#### [TEXTE SOURCE]
────────────────────
Tout l’enjeu du texte et sa progression scénique est le dévoilement d’une entente progressive, un pacte fonctionnel qui se cristallise peu à peu, en particulier dans sa relation évolutive avec la rectitude proclamée, déclarative du personnage d’ INDIFFÉRENCE [ses rappels constants à la règle, à la loi de la mesure signifiées par le dogme du métronome] ; puis peu à peu sa rigidité s’adoucit et prenant conscience des autres dans la place [précisément les deux autres personnages allégorique, souvent complices : CERTITUDE RIEUSE et DOUTE ONIRIQUE], la statut s’humanise, au point d’accepter de faire corps avec les autres, et prenant appui sur la quatuor désormais unifié (avec le 4ème pilier, « CHOEUR »), accepte de passer à une nouvelle étape de ce corps social ré-humanisé.

 

Les quatre protagonistes du Métronome de nos errances : Certitude rieuse, Indifférence, Chœur (au 2è rang, à l’arrière), Doute onirique © Stéphane Schurck / Amélie Tatti (soprano), Rayanne Dupuis (mezzo), Léo McKenna (baryton-basse), Xavier Flabat (ténor).

 

 

Dommage que le dispositif technique n’ait pas intégré le surtitrage du texte qui méritait absolument d’être mieux lisible pour la compréhension continue, des personnalités comme des situations. Reste que la tapisserie sonore permanente du texte produit cette musique verbale propre, véritable chant dans ses rythmes spécifiques, que la musique allusive du compositeur Stéphane Leach relance, ponctue, revêt, accompagne idéalement.
────────────────────
#### [ENTRÉES DE DONNÉES]
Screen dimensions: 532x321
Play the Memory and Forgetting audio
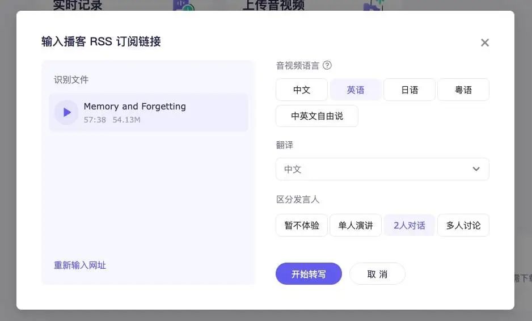pos(66,112)
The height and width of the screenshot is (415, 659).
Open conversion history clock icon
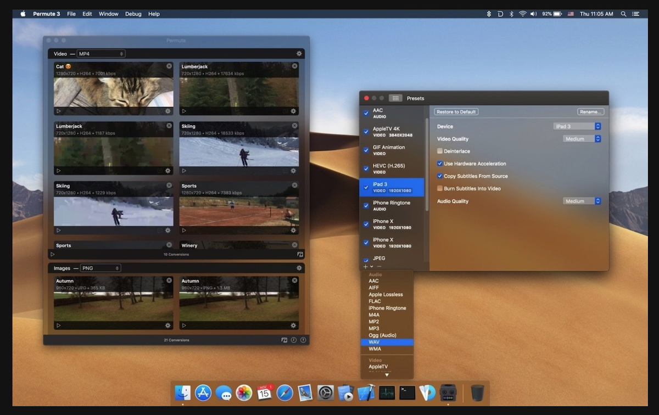tap(294, 340)
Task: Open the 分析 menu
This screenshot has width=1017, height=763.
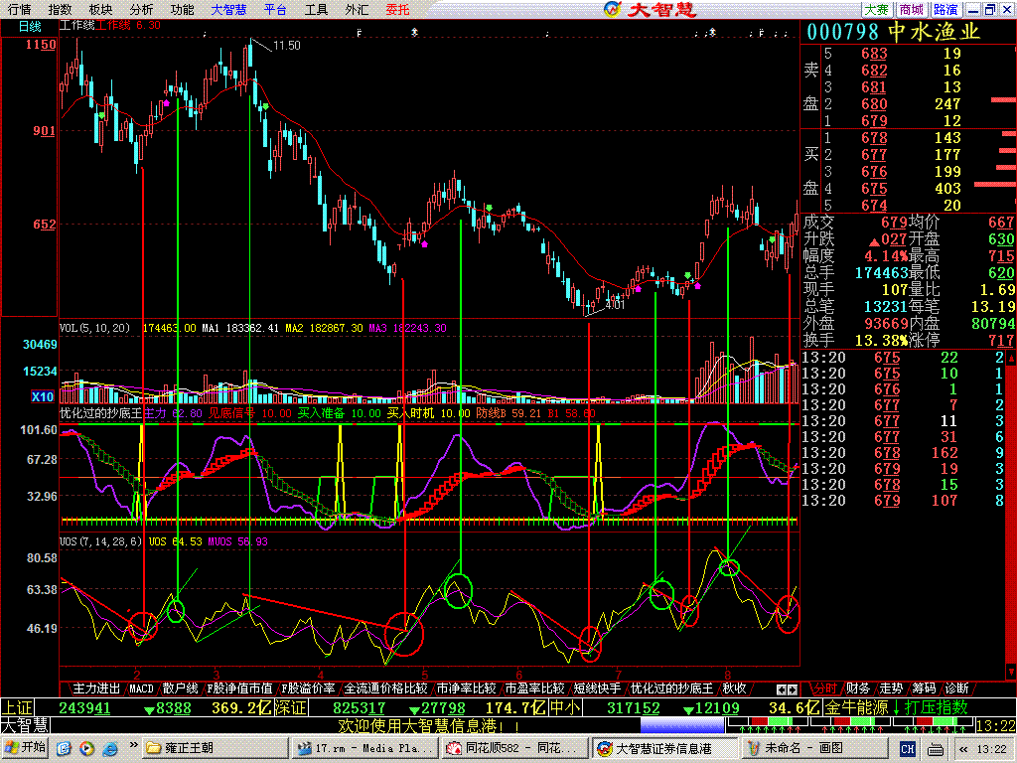Action: coord(141,9)
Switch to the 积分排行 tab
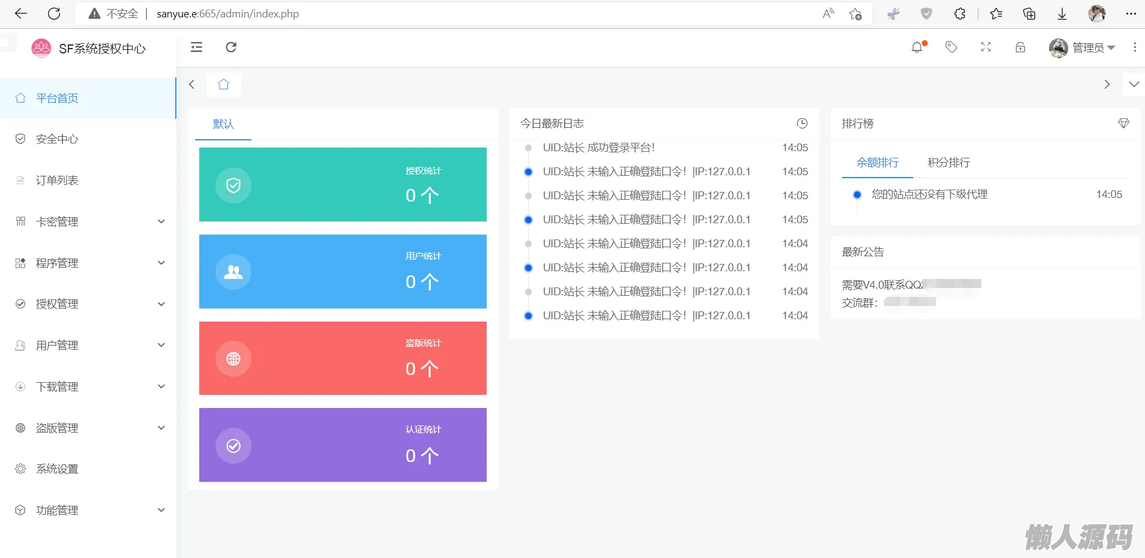 point(948,163)
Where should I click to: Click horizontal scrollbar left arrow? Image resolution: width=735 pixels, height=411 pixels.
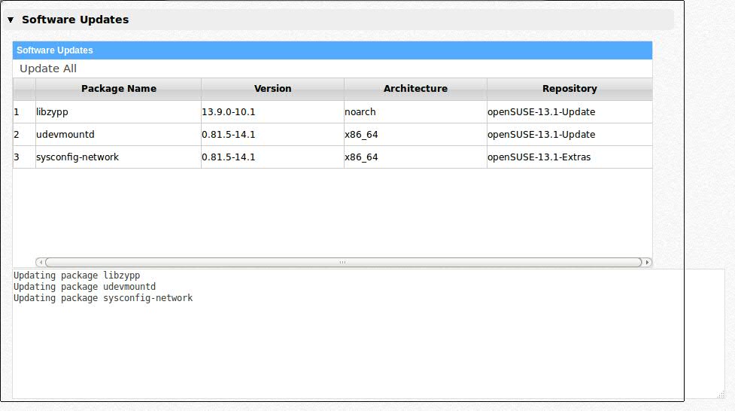pos(40,263)
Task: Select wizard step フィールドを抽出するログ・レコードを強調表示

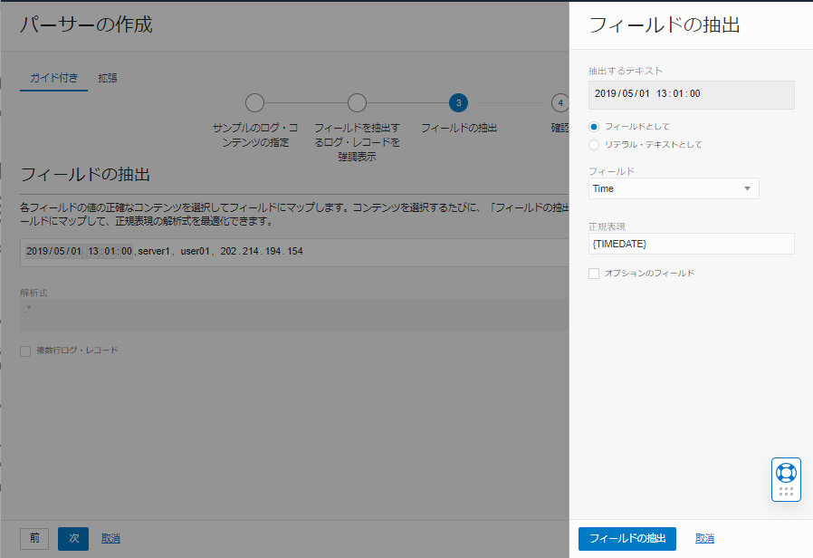Action: point(358,102)
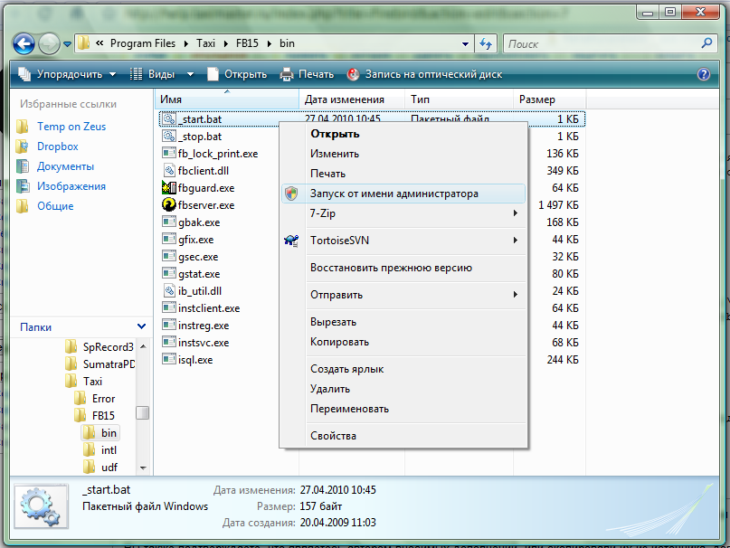Click the _stop.bat file icon

pos(168,137)
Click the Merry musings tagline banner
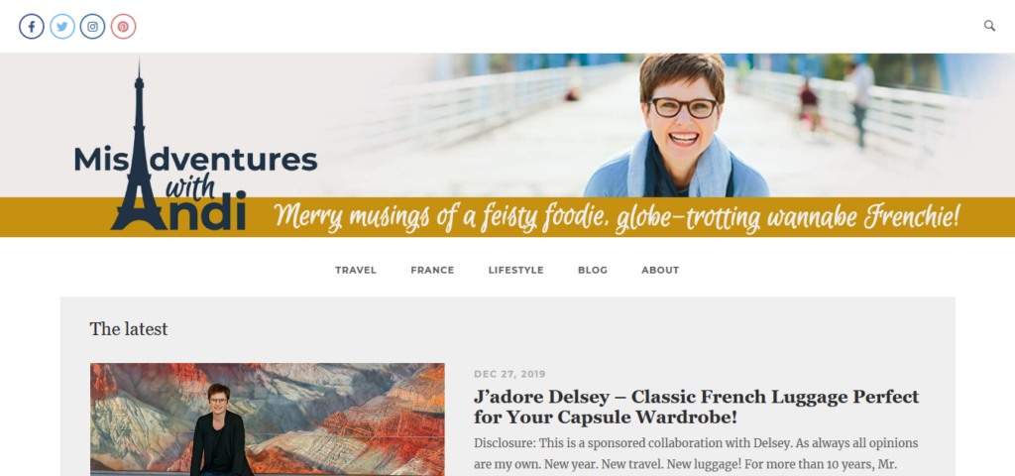1015x476 pixels. click(x=617, y=218)
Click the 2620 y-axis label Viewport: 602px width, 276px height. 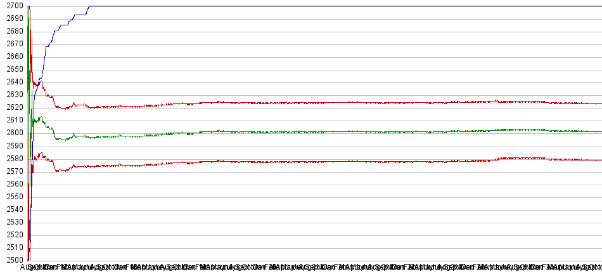12,107
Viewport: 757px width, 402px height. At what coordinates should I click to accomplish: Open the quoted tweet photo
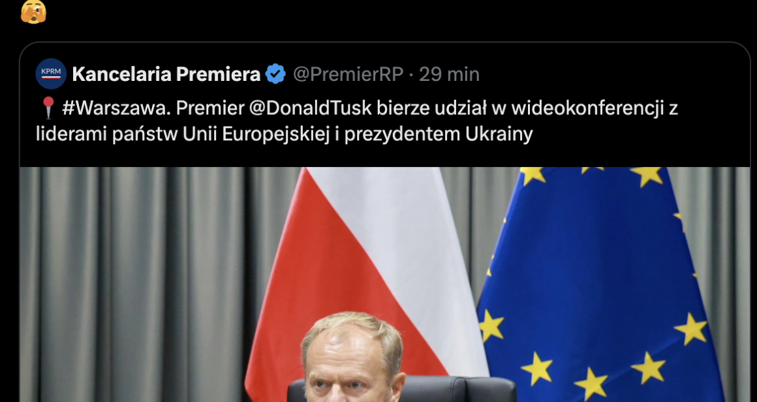coord(385,285)
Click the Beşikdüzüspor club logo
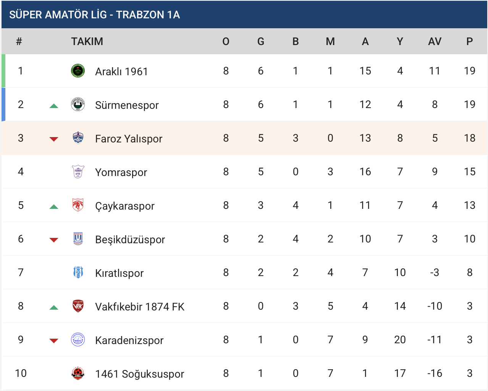The height and width of the screenshot is (391, 488). (x=78, y=239)
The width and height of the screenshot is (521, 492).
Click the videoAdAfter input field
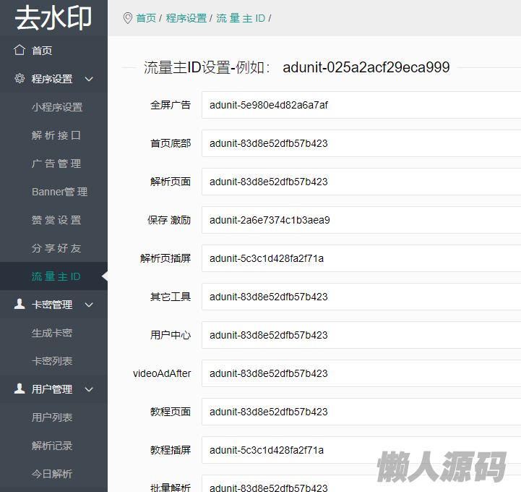pyautogui.click(x=361, y=373)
────────────────────
#### [ÉNONCÉ DE LA CONSIGNE]
Dressez la liste des chanteurs nommés dans le texte source sur le Métronome de nos errances, chacun avec la tessiture indiquée entre parenthèses.

#### [RÉPONSE ATTENDUE]
- Amélie Tatti (soprano)
- Rayanne Dupuis (mezzo)
- Léo McKenna (baryton-basse)
- Xavier Flabat (ténor)